La scoperta è opera degli Ispettori Ambientali  Territoriali volontari “CIVILIS” al comando del generale Giuseppe Marasco, avvenuta nei consueti giri di controllo del territorio. L’automobile una Alfa Romeo di grossa cilindrata è stata rinvenuta in una discarica, una delle tante che costellano il territorio periferico di Manfredonia e l’intera Capitanata. «Non è dato sapere, ma lo accerteranno i carabinieri ai quali abbiamo segnalato quella presenza – annota Giuseppe Marasco – se si trovava in quel posto di difficile accesso, in attesa di essere smontata in ogni sua parte per ricavarne pezzi di ricambi, oppure è stata nascosta in attesa di essere “esportata” in qualche Paese mediorientale o ancora destinata a chissà quale altro uso criminale».

 In un caso o nell’altro è l’ennesima riprova del fiorente traffico di automezzi sottratti ai legittimi proprietari che avviene da queste parti. «Nei giorni scorsi con l’intervento della polizia locale di Manfredonia – annota Marasco – sono state sgomberate ventisei carcasse di automobili gettate lungo gli argini del torrente Carapelle. Ebbene siamo ripassati da quei luoghi ieri e abbiamo notato che erano state “depositate” altre due scheletri di automobili preventivamente bruciate…».

 Il problema che Marasco pone anche come consigliere comunale di Manfredonia, oltre che di carattere criminale, è di rilevanza ambientale. «Quei rifiuti speciali – osserva – inquinano il sottosuolo, e nel caso specifico le acque del torrente, e deturpano l’ambiente. Occorre fare qualcosa – avanza – per interrompere questo circolo vizioso contro natura»    

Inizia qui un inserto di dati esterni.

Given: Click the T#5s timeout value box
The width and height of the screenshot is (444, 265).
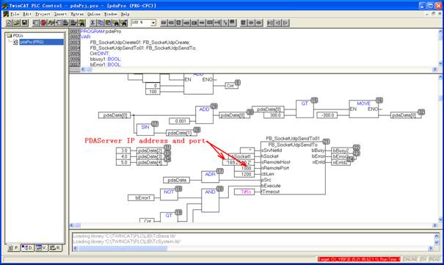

 Ma non solo carcasse di automobili, anche carcasse di tartaruga. Sempre gli Ispettori Ambientali  Volontari “CIVILIS” hanno rinvenuto, nel corso dei servizi di monitoraggio del territorio, una carcassa di tartaruga “Caretta caretta” sulla battigia della spiaggia di Scalo dei Saraceni, sulla riviera sud di Siponto. «Anche qui – rileva il Comandante Marasco – la questione è ambientale. L’ispezione sulla carcassa che farà il Centro tartarughe di Manfredonia, dirà molto probabilmente quali siano state le cause del suo spiaggiamento. La casistica ci dice che nella gran parte dei casi, la morte avviene per cause non naturali. Fra quelle più frequenti sono indicate le plastiche abbandonate in mare. Anche qui occorrono severi interventi per ristabilire la supremazia del mare pulito».